Apply what you read:
• A. In the text on custom legends in R, which RColorBrewer palette is passed to brewer.pal for the choropleth colors?
• B. Continue the text on custom legends in R from its final line.

Tagged with legend

Custom Legend in R

This particular custom legend was designed with three purposes:

  • To effectively bin values based on a theoretical minimum and maximum value for that variable (e.g. -1 and 1 or 0 and 100)
  • To use a different interval notation than the default
  • To handle NA values

Even though this particular legend was designed with those needs, it should be simple to extrapolate from that to build legends based on other criteria.

Standard Legend

For this post, I'll be assuming you've looked through the Oregon map tutorial or have other experience making legends in R. If not, you'll probably want to check that link out. It's an awesome tutorial.

Let's start by creating a map with a standard legend, and then we move on to customization later.

First, we'll load the packages we need and the data from OIdata:

library(OIdata)
library(RColorBrewer)
library(classInt)

# load state data from OIdata package:
data(state)

Next we want to set some constants. This will save us a bunch of typing and will make the code easier to read, especially once we start creating a custom legend. Also, it will allow us to easily change the values if we want a different number of bins or a different min and max.

In this example, we're assuming we have a theoretical minimum and maximum and want to determine our choropleth bins based on that.

nclr <- 8 # number of bins
min <- 0 # theoretical minimum
max <- 100 # theoretical maximum
breaks <- (max - min) / nclr

Next, we'll set up our choropleth colors (this should look familiar from the Oregon tutorial):

# set up colors:
plotclr <- brewer.pal(nclr, "Oranges")
plotvar <- state$coal
class <- classIntervals(plotvar,
    nclr,
    style = "fixed",
    fixedBreaks = seq(min, max, breaks))
colcode <- findColours(class, 
    plotclr)

And now let's map the data:

# map data:
map("state", # base
    col = "gray80",
    fill = TRUE,
    lty = 0)
map("state", # data
    col = colcode,
    fill = TRUE,
    lty = 0,
    add = TRUE)

Stored dataset items
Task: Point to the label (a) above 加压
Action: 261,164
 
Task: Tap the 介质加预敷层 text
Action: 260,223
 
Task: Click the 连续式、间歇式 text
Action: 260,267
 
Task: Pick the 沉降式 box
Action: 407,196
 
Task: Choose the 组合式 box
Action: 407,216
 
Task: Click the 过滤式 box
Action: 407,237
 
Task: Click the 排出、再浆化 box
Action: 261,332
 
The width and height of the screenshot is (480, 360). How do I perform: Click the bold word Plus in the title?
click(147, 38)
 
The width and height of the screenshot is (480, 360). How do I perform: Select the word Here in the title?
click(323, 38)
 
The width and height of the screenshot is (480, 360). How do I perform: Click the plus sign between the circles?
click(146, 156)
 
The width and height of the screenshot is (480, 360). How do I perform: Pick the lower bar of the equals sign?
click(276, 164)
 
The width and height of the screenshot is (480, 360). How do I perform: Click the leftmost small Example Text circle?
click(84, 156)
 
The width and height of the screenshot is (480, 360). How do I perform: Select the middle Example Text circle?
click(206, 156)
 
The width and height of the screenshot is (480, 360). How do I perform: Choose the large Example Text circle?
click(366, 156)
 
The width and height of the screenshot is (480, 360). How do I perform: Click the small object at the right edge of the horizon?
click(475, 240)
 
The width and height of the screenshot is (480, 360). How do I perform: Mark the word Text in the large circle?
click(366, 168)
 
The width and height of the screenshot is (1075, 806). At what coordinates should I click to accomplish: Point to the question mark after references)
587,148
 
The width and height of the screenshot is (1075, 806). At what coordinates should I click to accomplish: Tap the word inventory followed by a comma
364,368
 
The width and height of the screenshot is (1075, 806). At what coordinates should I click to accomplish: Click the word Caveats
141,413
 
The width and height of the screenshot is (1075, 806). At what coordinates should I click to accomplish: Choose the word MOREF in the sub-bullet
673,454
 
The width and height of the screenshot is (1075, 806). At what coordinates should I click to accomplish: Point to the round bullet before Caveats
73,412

Responses to the tasks:
• A. "Oranges"

• B.
map("state", # border
    col = "gray",
    lwd = 1.4,
    lty = 1,
    add = TRUE)

And finally let's add our default legend:

legend("bottomleft", # position
    legend = names(attr(colcode, "table")), 
    title = "Percent",
    fill = attr(colcode, "palette"),
    cex = 0.56,
    bty = "n") # border

Here's the output of this code (see map-standard-legend.R in the gist):

Percent of power coming from coal sources (standard legend)

Custom Legend

Next we want to add a few lines here and there to enhance the legend.

For starters, let's deal with NA values. We don't have any in this particular dataset, but if we did, we would have seen they were left as the base color of the map and not included in the legend.

After our former code setting up the colors, we should add the color for NAs. It's important that these lines go after all the other set up code, or the wrong colors will be mapped.

# set up colors:
plotclr <- brewer.pal(nclr, "Oranges")
plotvar <- state$coal
class <- classIntervals(plotvar,
    nclr,
    style = "fixed",
    fixedBreaks = seq(min, max, breaks))
colcode <- findColours(class, 
    plotclr)
NAColor <- "gray80"
plotclr <- c(plotclr, NAColor)

We also want to let the map know to have our NA color as the default color, so the map will use that instead of having those areas be transparent:

# map data:
map("state", # base
    col = NAColor,
    fill = TRUE,
    lty = 0)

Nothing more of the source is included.